Find "Click the Reload projects refresh icon" in the material below and restate exactly the line holding it together with every line that comes after.

(Dataset records):
---+---
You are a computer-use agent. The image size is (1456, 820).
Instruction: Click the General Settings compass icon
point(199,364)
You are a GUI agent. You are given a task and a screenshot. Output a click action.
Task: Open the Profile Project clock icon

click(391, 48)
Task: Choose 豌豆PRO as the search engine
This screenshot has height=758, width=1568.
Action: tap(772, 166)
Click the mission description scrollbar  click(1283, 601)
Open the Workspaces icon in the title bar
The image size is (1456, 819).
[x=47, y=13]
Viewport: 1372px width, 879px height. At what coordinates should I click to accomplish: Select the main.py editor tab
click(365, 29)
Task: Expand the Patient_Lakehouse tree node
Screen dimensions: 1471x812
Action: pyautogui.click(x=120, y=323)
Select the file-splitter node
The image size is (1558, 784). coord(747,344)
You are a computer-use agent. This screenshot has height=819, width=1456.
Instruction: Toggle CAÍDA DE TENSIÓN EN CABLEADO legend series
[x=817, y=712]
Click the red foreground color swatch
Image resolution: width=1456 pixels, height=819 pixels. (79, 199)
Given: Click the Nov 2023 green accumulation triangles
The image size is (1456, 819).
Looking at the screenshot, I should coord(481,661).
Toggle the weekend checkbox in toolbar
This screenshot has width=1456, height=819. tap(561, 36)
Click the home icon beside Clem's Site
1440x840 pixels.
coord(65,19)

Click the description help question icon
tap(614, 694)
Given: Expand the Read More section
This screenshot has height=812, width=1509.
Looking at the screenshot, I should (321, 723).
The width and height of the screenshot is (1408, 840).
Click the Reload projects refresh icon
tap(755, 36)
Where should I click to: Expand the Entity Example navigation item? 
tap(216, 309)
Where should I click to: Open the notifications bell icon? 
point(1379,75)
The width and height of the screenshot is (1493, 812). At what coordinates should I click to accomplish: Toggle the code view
---+---
(Solution to the problem):
Click the Reload projects refresh icon
tap(755, 36)
Where should I click to: Expand the Entity Example navigation item? 
tap(216, 309)
Where should I click to: Open the notifications bell icon? 
point(1379,75)
The width and height of the screenshot is (1493, 812). At what coordinates should I click to accomplish: Toggle the code view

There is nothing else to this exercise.